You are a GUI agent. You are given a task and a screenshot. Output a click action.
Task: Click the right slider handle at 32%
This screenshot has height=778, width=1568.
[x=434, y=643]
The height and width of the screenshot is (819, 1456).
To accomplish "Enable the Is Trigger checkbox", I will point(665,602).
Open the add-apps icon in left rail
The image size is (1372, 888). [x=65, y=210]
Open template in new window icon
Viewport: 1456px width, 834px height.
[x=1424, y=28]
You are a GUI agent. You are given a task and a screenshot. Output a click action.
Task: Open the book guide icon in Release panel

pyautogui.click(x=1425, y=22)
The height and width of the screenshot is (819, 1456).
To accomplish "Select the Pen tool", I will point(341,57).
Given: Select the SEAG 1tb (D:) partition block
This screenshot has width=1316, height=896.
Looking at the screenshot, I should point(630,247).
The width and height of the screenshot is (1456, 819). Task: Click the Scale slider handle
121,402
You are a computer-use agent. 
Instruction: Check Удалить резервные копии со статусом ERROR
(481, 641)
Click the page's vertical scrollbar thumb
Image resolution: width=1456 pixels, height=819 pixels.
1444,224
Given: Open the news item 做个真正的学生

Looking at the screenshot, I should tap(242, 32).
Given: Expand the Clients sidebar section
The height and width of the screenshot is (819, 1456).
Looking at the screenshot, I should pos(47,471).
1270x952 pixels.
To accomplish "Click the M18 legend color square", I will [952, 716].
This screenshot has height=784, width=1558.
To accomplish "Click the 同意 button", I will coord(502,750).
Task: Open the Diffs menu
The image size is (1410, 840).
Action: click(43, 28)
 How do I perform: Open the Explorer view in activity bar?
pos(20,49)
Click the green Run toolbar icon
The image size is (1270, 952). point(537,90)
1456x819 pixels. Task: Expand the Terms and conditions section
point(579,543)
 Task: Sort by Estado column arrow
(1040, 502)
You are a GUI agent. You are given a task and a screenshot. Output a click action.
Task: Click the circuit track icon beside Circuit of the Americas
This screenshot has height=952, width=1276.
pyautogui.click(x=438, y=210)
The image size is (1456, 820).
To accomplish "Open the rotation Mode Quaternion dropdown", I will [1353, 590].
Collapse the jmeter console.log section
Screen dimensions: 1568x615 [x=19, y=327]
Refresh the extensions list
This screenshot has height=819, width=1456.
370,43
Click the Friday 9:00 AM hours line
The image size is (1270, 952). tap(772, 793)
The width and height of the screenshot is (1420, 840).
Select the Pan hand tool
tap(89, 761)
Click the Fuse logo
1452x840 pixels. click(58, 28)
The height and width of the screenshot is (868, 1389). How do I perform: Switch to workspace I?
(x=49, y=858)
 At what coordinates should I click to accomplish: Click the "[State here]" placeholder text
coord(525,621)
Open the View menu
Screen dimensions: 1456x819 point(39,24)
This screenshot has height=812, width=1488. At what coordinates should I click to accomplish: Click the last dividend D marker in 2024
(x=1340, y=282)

--------

• _About this task_
Please write out the entries exactly, keeping every line intact.

• _Response_
You are a GUI agent. You are given a task and a screenshot. Output a click action.
Task: Click the right slider handle at 32%
This screenshot has height=778, width=1568.
[x=434, y=643]
The height and width of the screenshot is (819, 1456).
To accomplish "Enable the Is Trigger checkbox", I will point(665,602).
Open the add-apps icon in left rail
The image size is (1372, 888). [x=65, y=210]
Open template in new window icon
Viewport: 1456px width, 834px height.
[x=1424, y=28]
You are a GUI agent. You are given a task and a screenshot. Output a click action.
Task: Open the book guide icon in Release panel

pyautogui.click(x=1425, y=22)
The height and width of the screenshot is (819, 1456).
To accomplish "Select the Pen tool", I will point(341,57).
Given: Select the SEAG 1tb (D:) partition block
This screenshot has width=1316, height=896.
Looking at the screenshot, I should point(630,247).
The width and height of the screenshot is (1456, 819). Task: Click the Scale slider handle
121,402
You are a computer-use agent. 
Instruction: Check Удалить резервные копии со статусом ERROR
(481, 641)
Click the page's vertical scrollbar thumb
Image resolution: width=1456 pixels, height=819 pixels.
1444,224
Given: Open the news item 做个真正的学生

Looking at the screenshot, I should tap(242, 32).
Given: Expand the Clients sidebar section
The height and width of the screenshot is (819, 1456).
Looking at the screenshot, I should pos(47,471).
1270x952 pixels.
To accomplish "Click the M18 legend color square", I will [952, 716].
This screenshot has height=784, width=1558.
To accomplish "Click the 同意 button", I will coord(502,750).
Task: Open the Diffs menu
The image size is (1410, 840).
Action: click(43, 28)
 How do I perform: Open the Explorer view in activity bar?
pos(20,49)
Click the green Run toolbar icon
The image size is (1270, 952). point(537,90)
1456x819 pixels. Task: Expand the Terms and conditions section
point(579,543)
 Task: Sort by Estado column arrow
(1040, 502)
You are a GUI agent. You are given a task and a screenshot. Output a click action.
Task: Click the circuit track icon beside Circuit of the Americas
This screenshot has height=952, width=1276.
pyautogui.click(x=438, y=210)
The image size is (1456, 820).
To accomplish "Open the rotation Mode Quaternion dropdown", I will [1353, 590].
Collapse the jmeter console.log section
Screen dimensions: 1568x615 [x=19, y=327]
Refresh the extensions list
This screenshot has height=819, width=1456.
370,43
Click the Friday 9:00 AM hours line
The image size is (1270, 952). tap(772, 793)
The width and height of the screenshot is (1420, 840).
Select the Pan hand tool
tap(89, 761)
Click the Fuse logo
1452x840 pixels. click(58, 28)
The height and width of the screenshot is (868, 1389). How do I perform: Switch to workspace I?
(x=49, y=858)
 At what coordinates should I click to accomplish: Click the "[State here]" placeholder text
coord(525,621)
Open the View menu
Screen dimensions: 1456x819 point(39,24)
This screenshot has height=812, width=1488. At what coordinates should I click to accomplish: Click the last dividend D marker in 2024
(x=1340, y=282)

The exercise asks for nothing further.